しかし、そのスタイルで成功を収めるためには、必ずどこかに「一貫性」がなければならない。全てが不安定なミュージシャンに、ファンが定着するわけないでしょ。大塚愛の場合は、「音楽性」がそれだ。アレンジやリズム、歌詞の雰囲気といった「表面」は、確かにめまぐるしく変化をするものの、その根底に秘めている音楽的思考ベクトル、つまり「いろんな形の愛を描く」という方向性は絶対にブレない。そりゃまあ、その表現の巧拙に波はあったりするけれど。

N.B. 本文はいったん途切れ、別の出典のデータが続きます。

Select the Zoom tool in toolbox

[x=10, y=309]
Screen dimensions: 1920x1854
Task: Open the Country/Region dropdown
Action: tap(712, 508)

今回のアルバムでは、その「根底に秘めているもの」を表現する手段として今まで取り組んできた「七変化」を、極力避けている。その意図は情報収集不足でわかんないけど、全体的なアレンジにしても、ピアノのサウンドやフレージングを大切に前面に押し出した曲が増えた。これはつまり、今までの曲からバンドなどによる「飾り」を極力取っ払ってみようという「引き算」の意図だ。さらに、そういった意識が、アルバムの楽曲群からも「派手さ」を引いている。
そしてジャケット。彼女のアルバムにしてはびっくりするほどシンプルだ。けど、このジャケットの彼女の表情が、このアルバムがいかに「削ぎ落とされたもの」なのかを雄弁に物語っている。とにかくもう、自然体。落ち着きます。
結論を言えば、今回の大塚愛の試みは大正解だと思う。初めてアルバム単位で「さらけ出した」彼女を見られたことは、リスナーにとっても貴重な体験に違いない。良いアルバムですよ。
ただ、大塚愛のボーカルがさらに「持田香織化」している曲が目につくのが惜しい。てことで星4つです。